Definition of dental neglect (DN) in children and its consequences
In 1997 the American Academy of Pediatric Dentistry1 defined dental neglect (DN) as parents' failure to pursue the necessary dental treatment required to maintain the child's oral health and to ensure their freedom from pain and infection. In 2005 the Department of Health (DH) in the UK published guidelines2 on child protection issues for dental health professionals and highlighted the importance of ensuring that all children and adolescents have access to preventive dental care and to treatment services for oral disease and injury. In 2009 NICE guidelines3 in the UK officially recognised DN as a type of child neglect, something that raised the profile of child oral health on the public health agenda. The NICE recommendations are related to two aspects of DN: the parent's persistent failure to obtain NHS treatment for their child's dental caries when such NHS dental services were available, and the possibility of child maltreatment due to an absent or unjustifiable explanation for a child's oral injury. Despite the recognition of DN shown by these organisations, there is still some reticence on the part of dental health professionals to acknowledge and recognise that the failure to obtain dental treatment for children in the UK amounts to DN.
The consequences of untreated dental diseases for children and young people can be dramatic. DN in children can significantly harm not only their oral, but also their general health. Moreover, poor oral health causes pain and discomfort, the loss of self confidence and restricts a child's activities, function and concentration at school.4,5 Studies have reported that millions of school hours are lost each year the world over as a result of DN.4,6
Who may be responsible for DN in children?
The issue of who is responsible for DN in children is a complex one. While both the American1 and NICE3 definitions of DN place responsibility solely on the child's parents or carers, this was criticised by Harris et al.7 in their document Safeguarding Children in Dentistry. Furthermore, the most well-established etiological model of child neglect by Belsky8 highlighted that while children's health, including oral health, is the responsibility of their parents it is also affected by the child's environment, for example, local NHS services, area of residence, poverty and culture. Belsky places high importance on these socio-economic determinants. Governmental failure to recognise and respond to the challenges that vulnerable families face – such as poverty, lone parents, and large families – may also amount to children's DN. Vulnerable families may be unable to promote good oral health in their children due to the unaffordability of fruit and vegetables and the unavailability of free toothpaste.

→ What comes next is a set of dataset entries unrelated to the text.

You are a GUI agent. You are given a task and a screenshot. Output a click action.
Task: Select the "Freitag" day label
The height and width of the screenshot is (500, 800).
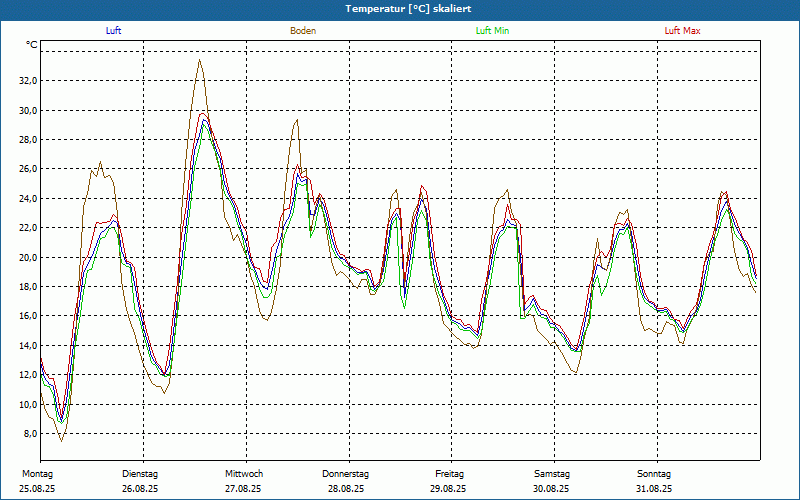(450, 473)
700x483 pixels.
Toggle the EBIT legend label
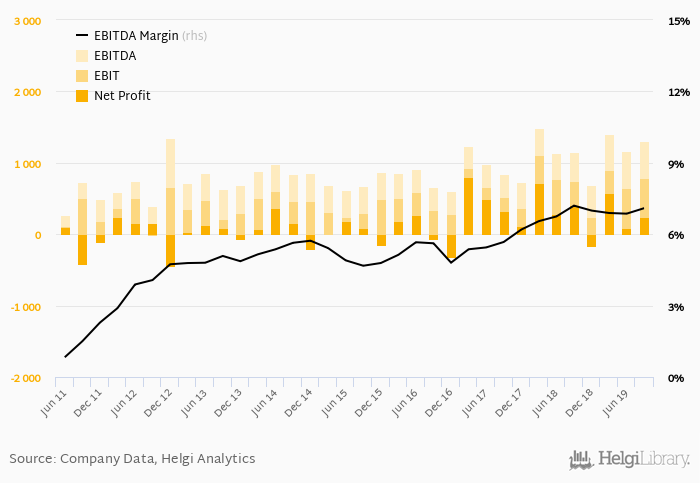click(107, 76)
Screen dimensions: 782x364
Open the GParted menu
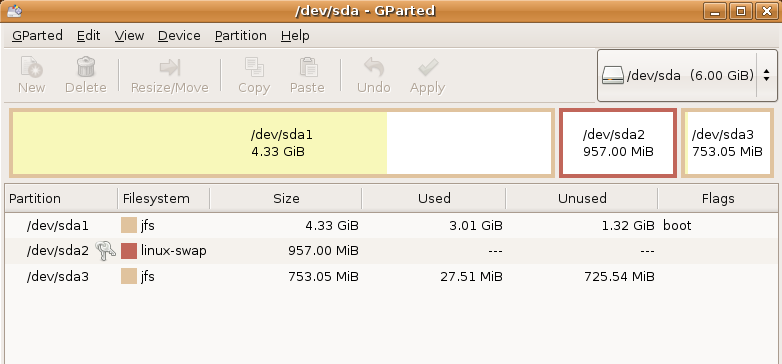(37, 36)
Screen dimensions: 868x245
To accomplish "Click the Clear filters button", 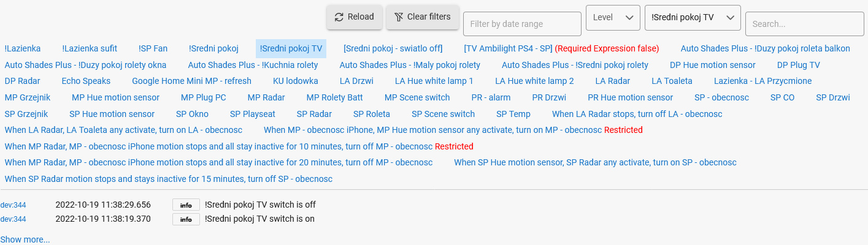I will [x=423, y=17].
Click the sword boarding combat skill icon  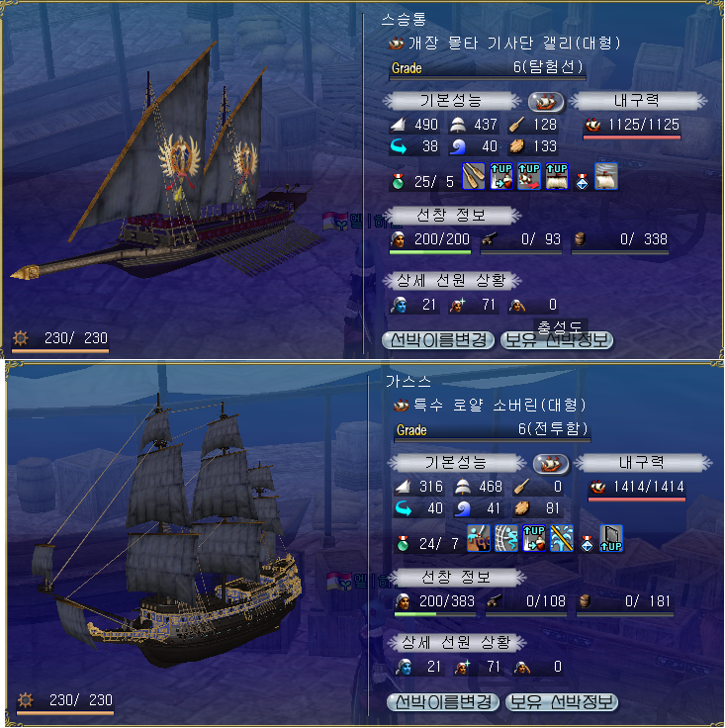(479, 538)
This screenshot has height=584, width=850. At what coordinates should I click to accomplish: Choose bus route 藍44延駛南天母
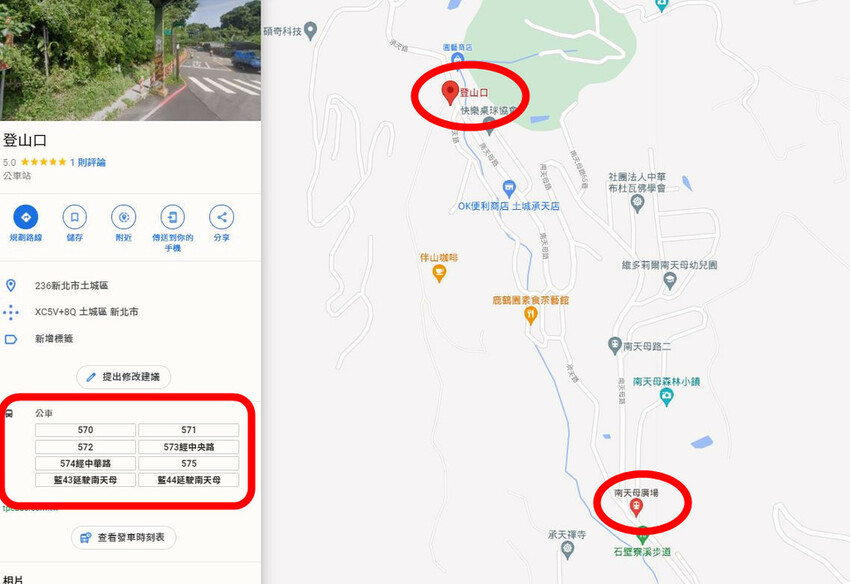(189, 480)
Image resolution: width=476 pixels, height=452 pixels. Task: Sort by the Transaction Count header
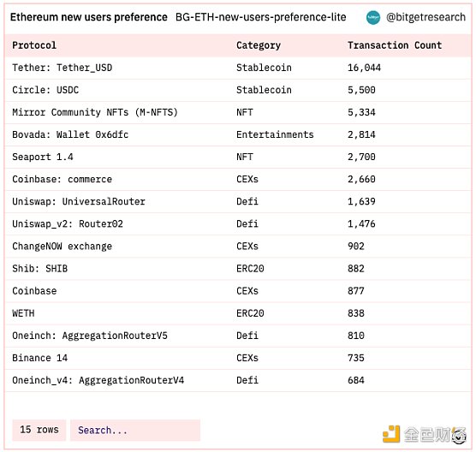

Previous research by Finch et al.9 have reported that these families may also be unable to access children's dental services because of the unavailability of NHS dental treatment, limited access to transportation to and from the health centres, language and cultural barriers and a lack of information.

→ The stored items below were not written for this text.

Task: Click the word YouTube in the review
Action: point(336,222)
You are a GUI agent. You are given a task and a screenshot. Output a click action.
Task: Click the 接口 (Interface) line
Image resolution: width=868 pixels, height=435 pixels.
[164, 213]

It is important to acknowledge differences in parenting and to recognise parents' autonomy in making decisions about their children's healthcare. However, DN in children is a type of cruelty, which ranges from mild to serious, and state action could be justified under certain circumstances. The same cannot be said of adults for whom DN is a problem, with the exception of vulnerable adults, such as the elderly or those with disabilities. Once a case of child's DN is identified, the consequences for the family should be serious. Clearly, not all cases of child DN should result in legal action. However, while families can be held responsible, and even prosecuted, for refusing medical treatment on behalf of their children, it seems socially and professionally acceptable for a child to experience serious dental pain, to have difficulty in sleeping and eating and to have several abscesses without the authorities intervening. Neglected diseases have been cited by the World Health Organisation10 as both a cause and consequence of human rights violations. Children affected by neglected diseases are considered vulnerable to violations of their human rights, including the right to enjoy health, life, non-discrimination, privacy, education and the benefits of scientific progress.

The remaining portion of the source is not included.